En Kentucky, una creciente escasez de médicos ha llevado a los republicanos a buscar activamente atraer a médicos inmigrantes al estado. A pesar de que los votantes de Kentucky apoyaron al expresidente Donald Trump por más de 30 puntos porcentuales en 2024, en un contexto de retórica antiinmigrante y promesas de deportaciones masivas, la necesidad de personal médico está impulsando un cambio de estrategia.
Un estudio del Comité de Investigación Legislativa de Kentucky, realizado el año pasado, proyecta una escasez de alrededor de 3,000 médicos para el año 2030 si no se toman medidas. Ante esta situación, el Senado de Kentucky aprobó abrumadoramente el jueves un proyecto de ley republicano que facilitaría a los médicos inmigrantes el ejercicio de su profesión, permitiéndoles practicar sin tener que repetir su residencia, siempre y cuando cumplan con otros requisitos.

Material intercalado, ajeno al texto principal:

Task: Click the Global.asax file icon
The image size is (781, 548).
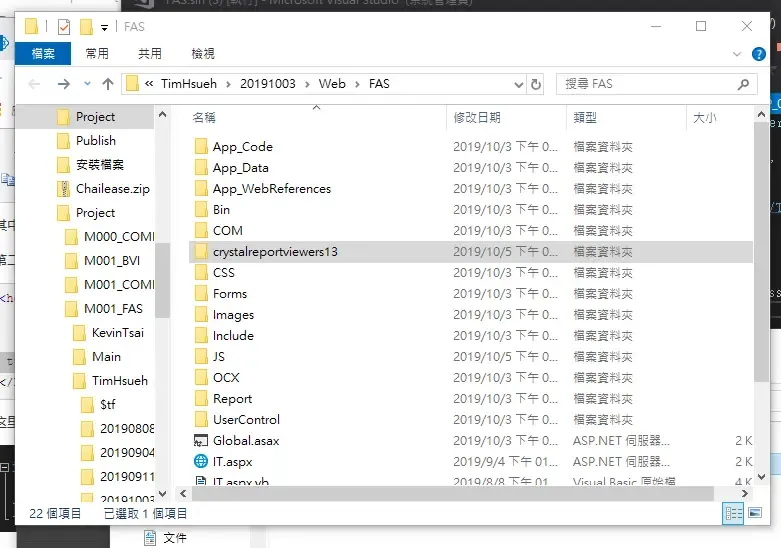Action: [x=200, y=441]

La aprobación del proyecto de ley fue de 30 a 7 en un Senado estatal donde los republicanos superan en número a los demócratas en una proporción de 4 a 1. El patrocinador del proyecto de ley, un exdirector ejecutivo de un hospital, reconoció que la legislación podría considerarse en desacuerdo con algunas de las posturas más controvertidas de su partido, a las que calificó de “virus xenófobo”.